Step 1 — Grounding Language to Visuals

The core idea is to enable the AI to directly reference specific physical coordinates or regions within an image, rather than relying solely on linguistic descriptions. This is achieved by introducing visual primitives like points and bounding boxes into the reasoning process.

// User query: "Count the number of men in this image."
// AI's internal thought process using visual primitives:

// 1. Deconstructing the query:
// The user wants me to count the total number of men in the image. This looks like a team photo. I need to count everyone present: the players in the team kit (striped jerseys) as well as the coaches or officials standing on the sides in regular clothes.

// 2. Sweeping the photo for men:
// Looking at the group, I'll identify all the men across the different rows. Here they are:
// <ref> the men </ref> | <box> [x1,y1,x2,y2] </box> // Example bounding box for a person
// This covers the players in the front sitting down, the middle row seated or crouching, the back row standing, and the four non-players (two on the far left, two on the far right) dressed in suits/sweaters.

// 3. Tallying the group:
// Counting everyone up, there are 4 guys sitting on the ground in the front row, 9 players seated in the middle row, 8 players standing in the back row, plus 2 coaches/officials on the left and 2 on the right. 4 + 9 + 8 + 2 + 2 = 25. The total number is 25.

// Response:
// There are 25 men in this image.

Step 2 — Topological Reasoning for Maze Navigation

DeepSeek can solve mazes by identifying the start and end points and then systematically exploring paths. The visual primitives allow the AI to 'trace' its path and make decisions based on spatial relationships.

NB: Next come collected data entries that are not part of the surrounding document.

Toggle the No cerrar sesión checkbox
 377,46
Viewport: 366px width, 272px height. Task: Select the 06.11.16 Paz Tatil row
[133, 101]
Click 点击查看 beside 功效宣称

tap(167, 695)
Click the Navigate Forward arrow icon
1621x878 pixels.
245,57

// User query: "I'll use a trial-and-error strategy to explore this maze. First locate the starting point: <point> [(309,512)] </point>, and the destination: <point> [(652,644)] </point>."

// AI's exploration process using visual primitives:
// **Start Exploring**:
// **Step 1**: Reaching <point> [(357,369)] </point> after going upper-right, I face 2 directions to choose from (lower-right, left). Lower-right direction might also be correct, but I'll explore left direction first.
// **Step 2**: Moving left: <point> [(357,369)] <point> [(260,372)] </point> -> reaching <point> [(260,372)] </point>, I see 2 forks here. Observing that upper-right direction is a straight dead end at <point> [(310,226)] </point>, can see wall directly. Still need to explore left direction.
// ... (further steps of exploration with point coordinates)
// **Step 10**: Up ahead <point> [(652,645)] </point> is the destination! Through systematic exploration, I find the correct path.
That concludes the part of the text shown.